## Records for the task
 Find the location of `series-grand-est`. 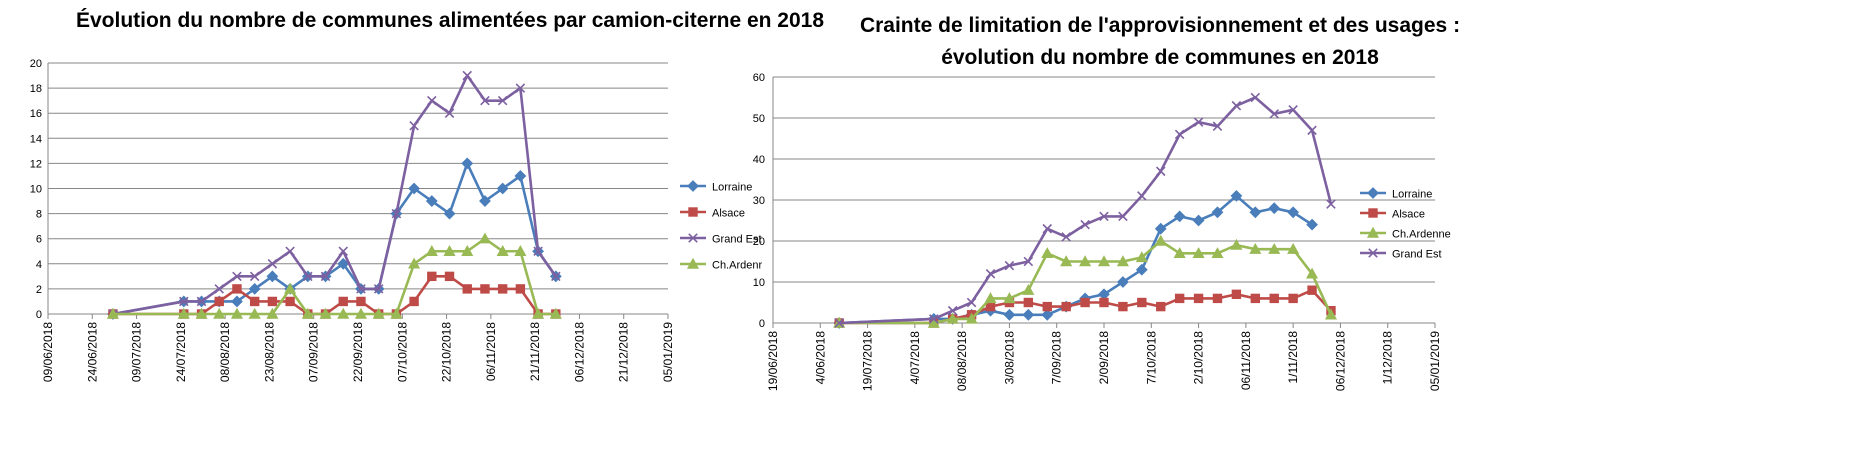

series-grand-est is located at coordinates (334, 194).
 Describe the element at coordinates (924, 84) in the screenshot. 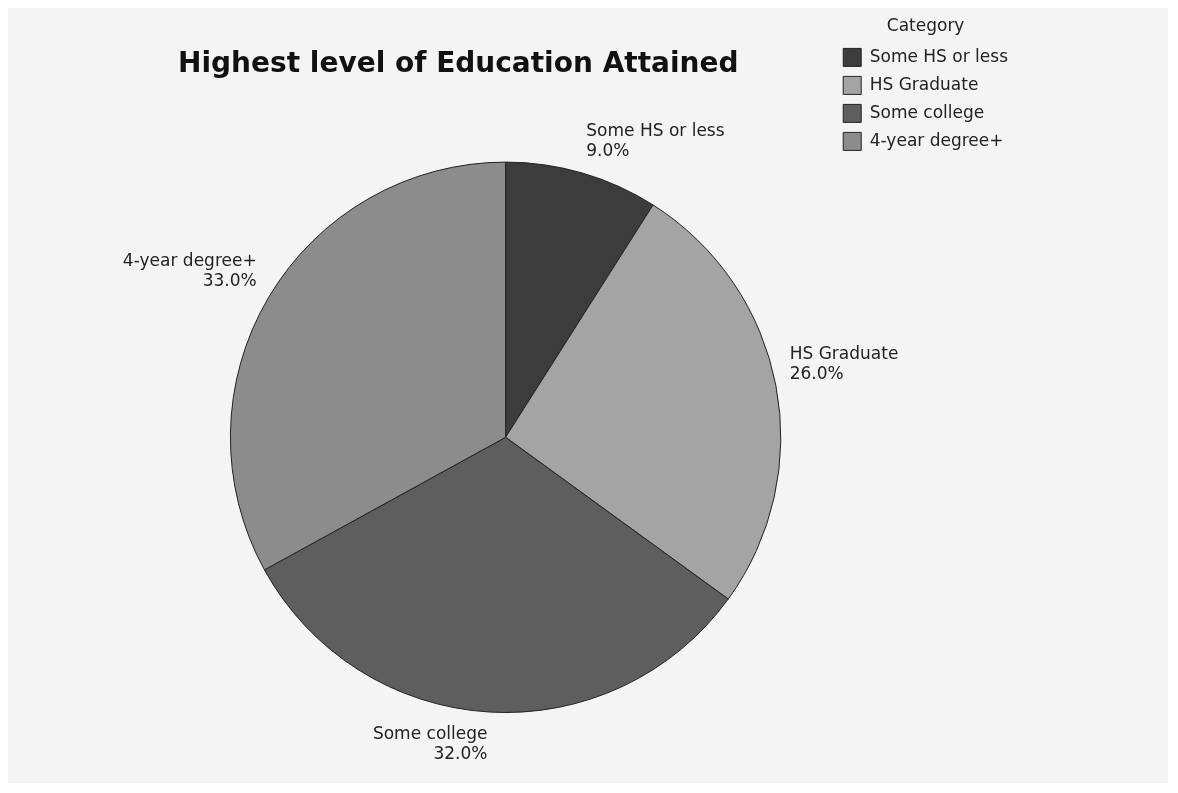

I see `legend-label: HS Graduate` at that location.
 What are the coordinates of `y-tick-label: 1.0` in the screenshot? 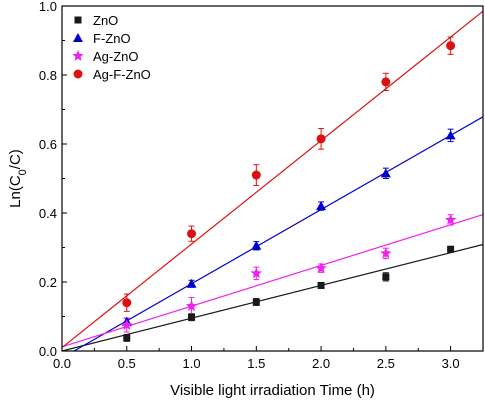 It's located at (48, 7).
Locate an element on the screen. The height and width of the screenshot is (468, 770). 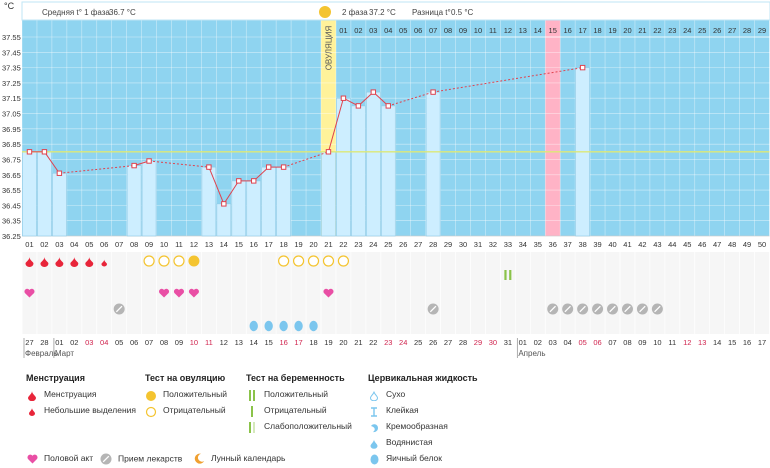
cycle-day-label: 46 is located at coordinates (702, 244).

## What this task involves
Duplicate the lines above word for word, from the line containing "Locate an element" through the last line, and leave the pictures out of your answer.

## Written answer
Locate an element on the screen. The height and width of the screenshot is (468, 770). 
cycle-day-label: 46 is located at coordinates (702, 244).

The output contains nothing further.